Thursday, March 23rd, 2006

Cross media teams

Posted by Kevin Anderson

Eric Chaverou with Radio France is a multimedia reporter. We need more more multimedia reporters.

But I’m starting to see a theme here. Ten years into new media/online/interactive media, whatever you want to call it, we’re still struggling with integrating work processes and even more than that work cultures.

Eric said that Radio France created a small team of multimedia journalists because they were having difficulty getting their traditional radio staff to work for the web. He said:

The majority of radio people in Radio France told me that is not my job to make something for the website.

They spent a year following the recovery of one of the towns hit by the tsnunami. They went back every three months. Here is the result.

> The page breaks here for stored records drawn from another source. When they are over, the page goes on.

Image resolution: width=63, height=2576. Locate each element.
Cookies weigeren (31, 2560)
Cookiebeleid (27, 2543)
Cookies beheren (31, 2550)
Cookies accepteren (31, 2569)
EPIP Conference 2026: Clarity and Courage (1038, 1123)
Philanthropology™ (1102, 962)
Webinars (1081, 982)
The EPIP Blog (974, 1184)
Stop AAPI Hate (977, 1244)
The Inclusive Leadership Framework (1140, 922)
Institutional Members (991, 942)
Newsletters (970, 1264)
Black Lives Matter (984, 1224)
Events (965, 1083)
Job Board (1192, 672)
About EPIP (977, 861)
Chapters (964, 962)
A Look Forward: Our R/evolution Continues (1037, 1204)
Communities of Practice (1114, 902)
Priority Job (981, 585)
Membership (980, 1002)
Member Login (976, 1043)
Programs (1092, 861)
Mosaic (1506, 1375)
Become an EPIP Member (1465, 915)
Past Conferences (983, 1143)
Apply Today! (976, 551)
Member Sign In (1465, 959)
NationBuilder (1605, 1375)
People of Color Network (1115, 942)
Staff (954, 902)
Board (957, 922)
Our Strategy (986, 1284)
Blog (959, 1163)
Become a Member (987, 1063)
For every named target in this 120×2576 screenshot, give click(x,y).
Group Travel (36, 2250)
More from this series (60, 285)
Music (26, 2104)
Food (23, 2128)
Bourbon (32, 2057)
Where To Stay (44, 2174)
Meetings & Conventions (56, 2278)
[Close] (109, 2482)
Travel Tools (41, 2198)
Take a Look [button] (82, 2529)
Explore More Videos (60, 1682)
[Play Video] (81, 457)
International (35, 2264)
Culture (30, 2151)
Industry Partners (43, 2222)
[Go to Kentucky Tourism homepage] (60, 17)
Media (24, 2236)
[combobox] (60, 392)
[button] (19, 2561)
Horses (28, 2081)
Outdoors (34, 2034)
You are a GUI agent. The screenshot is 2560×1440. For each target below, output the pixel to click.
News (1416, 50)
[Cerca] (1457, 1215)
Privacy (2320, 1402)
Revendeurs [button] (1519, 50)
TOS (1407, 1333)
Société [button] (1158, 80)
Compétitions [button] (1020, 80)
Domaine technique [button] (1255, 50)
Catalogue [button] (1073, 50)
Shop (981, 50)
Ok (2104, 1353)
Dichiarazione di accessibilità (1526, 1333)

It is a really impressive effort, and they found that it was too complicated to ask their traditional journalists to do.

This morning, Dominique, talked about the tensions between the TV and interactive production schedules. TV still comes first.

Eric says the multimedia teams are now accepted six years. Before they were radio reporters so they had some legitimacy.

Now, he says it will be difficult to fold the multimedia teams to be folded back into the radio teams, although he thinks that is how it should have been from the start.

A colleague from Radio France asked them if it was difficult to juggle the demands of multiple media.

Eric replied that the reporters focus on the sound first and still photos second. They do not shoot video.

“I don’t want to pit radio against the internet.” he said.

Why is this still internet versus radio or versus TV? We’re still thinking in terms of platforms and not in terms of content.

We talk about cross platform content but what about cross platform thinking?

There is still a lot of thinking to be done about how to tailor content for best presentation on multiple media not to mention multimedia platforms, but this isn’t about technology or organisation structures, this is about the business cultures.